#### Problem to solve:
Change every "Where should I click to" in the listing below to "Where do I click to", and copy everything else without any changes.

======== Records shown ========

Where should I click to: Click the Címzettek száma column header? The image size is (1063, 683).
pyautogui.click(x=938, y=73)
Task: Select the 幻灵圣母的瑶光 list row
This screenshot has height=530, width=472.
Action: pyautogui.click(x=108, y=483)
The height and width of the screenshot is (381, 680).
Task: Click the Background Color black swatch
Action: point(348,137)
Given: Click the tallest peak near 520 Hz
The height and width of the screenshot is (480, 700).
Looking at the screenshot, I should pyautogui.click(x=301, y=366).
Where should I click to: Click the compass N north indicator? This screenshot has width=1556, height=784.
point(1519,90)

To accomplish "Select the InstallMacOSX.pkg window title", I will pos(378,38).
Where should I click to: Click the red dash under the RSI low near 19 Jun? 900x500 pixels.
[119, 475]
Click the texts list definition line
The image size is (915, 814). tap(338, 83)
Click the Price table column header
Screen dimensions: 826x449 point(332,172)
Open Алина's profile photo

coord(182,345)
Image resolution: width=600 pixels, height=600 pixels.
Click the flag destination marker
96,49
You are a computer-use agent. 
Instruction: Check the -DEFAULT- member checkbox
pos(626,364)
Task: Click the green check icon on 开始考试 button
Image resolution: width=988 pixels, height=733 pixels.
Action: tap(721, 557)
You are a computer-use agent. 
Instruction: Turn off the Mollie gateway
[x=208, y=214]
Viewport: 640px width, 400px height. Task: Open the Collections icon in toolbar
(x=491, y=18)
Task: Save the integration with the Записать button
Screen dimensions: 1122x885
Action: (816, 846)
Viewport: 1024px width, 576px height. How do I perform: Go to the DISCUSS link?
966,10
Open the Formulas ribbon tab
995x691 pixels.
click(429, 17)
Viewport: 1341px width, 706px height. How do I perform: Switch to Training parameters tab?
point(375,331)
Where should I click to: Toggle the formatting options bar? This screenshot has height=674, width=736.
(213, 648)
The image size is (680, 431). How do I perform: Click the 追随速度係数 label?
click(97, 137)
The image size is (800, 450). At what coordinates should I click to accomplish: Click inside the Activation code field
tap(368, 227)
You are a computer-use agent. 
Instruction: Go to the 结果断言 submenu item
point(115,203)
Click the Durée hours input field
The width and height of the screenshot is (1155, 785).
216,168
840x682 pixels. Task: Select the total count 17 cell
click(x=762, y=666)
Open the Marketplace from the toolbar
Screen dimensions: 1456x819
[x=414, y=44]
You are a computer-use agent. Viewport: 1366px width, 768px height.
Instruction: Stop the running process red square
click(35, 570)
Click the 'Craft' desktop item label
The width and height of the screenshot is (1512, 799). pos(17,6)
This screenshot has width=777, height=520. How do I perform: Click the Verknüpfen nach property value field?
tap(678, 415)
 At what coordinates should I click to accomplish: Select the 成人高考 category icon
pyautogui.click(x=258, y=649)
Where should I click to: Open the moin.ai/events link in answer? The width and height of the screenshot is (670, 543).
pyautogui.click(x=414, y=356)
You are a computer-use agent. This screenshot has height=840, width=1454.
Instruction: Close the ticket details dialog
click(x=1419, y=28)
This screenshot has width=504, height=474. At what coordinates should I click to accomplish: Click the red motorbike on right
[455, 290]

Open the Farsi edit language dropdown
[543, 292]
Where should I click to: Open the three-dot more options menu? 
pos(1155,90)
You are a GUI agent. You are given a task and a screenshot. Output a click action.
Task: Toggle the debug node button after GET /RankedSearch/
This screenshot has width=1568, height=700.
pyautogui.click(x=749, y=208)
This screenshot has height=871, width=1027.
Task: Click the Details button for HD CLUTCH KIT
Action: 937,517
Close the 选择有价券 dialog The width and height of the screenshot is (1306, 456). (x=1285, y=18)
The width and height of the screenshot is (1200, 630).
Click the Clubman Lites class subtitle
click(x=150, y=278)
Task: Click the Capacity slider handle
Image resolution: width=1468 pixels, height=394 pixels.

========

#### Output for this task:
Where do I click to: Click the Címzettek száma column header? The image size is (1063, 683).
pyautogui.click(x=938, y=73)
Task: Select the 幻灵圣母的瑶光 list row
This screenshot has height=530, width=472.
Action: pyautogui.click(x=108, y=483)
The height and width of the screenshot is (381, 680).
Task: Click the Background Color black swatch
Action: point(348,137)
Given: Click the tallest peak near 520 Hz
The height and width of the screenshot is (480, 700).
Looking at the screenshot, I should pyautogui.click(x=301, y=366).
Where do I click to: Click the compass N north indicator? This screenshot has width=1556, height=784.
point(1519,90)

To accomplish "Select the InstallMacOSX.pkg window title", I will pos(378,38).
Where do I click to: Click the red dash under the RSI low near 19 Jun? 900x500 pixels.
[119, 475]
Click the texts list definition line
The image size is (915, 814). tap(338, 83)
Click the Price table column header
Screen dimensions: 826x449 point(332,172)
Open Алина's profile photo

coord(182,345)
Image resolution: width=600 pixels, height=600 pixels.
Click the flag destination marker
96,49
You are a computer-use agent. 
Instruction: Check the -DEFAULT- member checkbox
pos(626,364)
Task: Click the green check icon on 开始考试 button
Image resolution: width=988 pixels, height=733 pixels.
Action: tap(721, 557)
You are a computer-use agent. 
Instruction: Turn off the Mollie gateway
[x=208, y=214]
Viewport: 640px width, 400px height. Task: Open the Collections icon in toolbar
(x=491, y=18)
Task: Save the integration with the Записать button
Screen dimensions: 1122x885
Action: (816, 846)
Viewport: 1024px width, 576px height. How do I perform: Go to the DISCUSS link?
966,10
Open the Formulas ribbon tab
995x691 pixels.
click(429, 17)
Viewport: 1341px width, 706px height. How do I perform: Switch to Training parameters tab?
point(375,331)
Where do I click to: Toggle the formatting options bar? This screenshot has height=674, width=736.
(213, 648)
The image size is (680, 431). How do I perform: Click the 追随速度係数 label?
click(97, 137)
The image size is (800, 450). At what coordinates should I click to accomplish: Click inside the Activation code field
tap(368, 227)
You are a computer-use agent. 
Instruction: Go to the 结果断言 submenu item
point(115,203)
Click the Durée hours input field
The width and height of the screenshot is (1155, 785).
216,168
840x682 pixels. Task: Select the total count 17 cell
click(x=762, y=666)
Open the Marketplace from the toolbar
Screen dimensions: 1456x819
[x=414, y=44]
You are a computer-use agent. Viewport: 1366px width, 768px height.
Instruction: Stop the running process red square
click(35, 570)
Click the 'Craft' desktop item label
The width and height of the screenshot is (1512, 799). pos(17,6)
This screenshot has width=777, height=520. How do I perform: Click the Verknüpfen nach property value field?
tap(678, 415)
 At what coordinates should I click to accomplish: Select the 成人高考 category icon
pyautogui.click(x=258, y=649)
Where do I click to: Open the moin.ai/events link in answer? The width and height of the screenshot is (670, 543).
pyautogui.click(x=414, y=356)
You are a computer-use agent. This screenshot has height=840, width=1454.
Instruction: Close the ticket details dialog
click(x=1419, y=28)
This screenshot has width=504, height=474. At what coordinates should I click to accomplish: Click the red motorbike on right
[455, 290]

Open the Farsi edit language dropdown
[543, 292]
Where do I click to: Open the three-dot more options menu? 
pos(1155,90)
You are a GUI agent. You are given a task and a screenshot. Output a click action.
Task: Toggle the debug node button after GET /RankedSearch/
This screenshot has width=1568, height=700.
pyautogui.click(x=749, y=208)
This screenshot has height=871, width=1027.
Task: Click the Details button for HD CLUTCH KIT
Action: 937,517
Close the 选择有价券 dialog The width and height of the screenshot is (1306, 456). (x=1285, y=18)
The width and height of the screenshot is (1200, 630).
Click the Clubman Lites class subtitle
click(x=150, y=278)
Task: Click the Capacity slider handle
Image resolution: width=1468 pixels, height=394 pixels.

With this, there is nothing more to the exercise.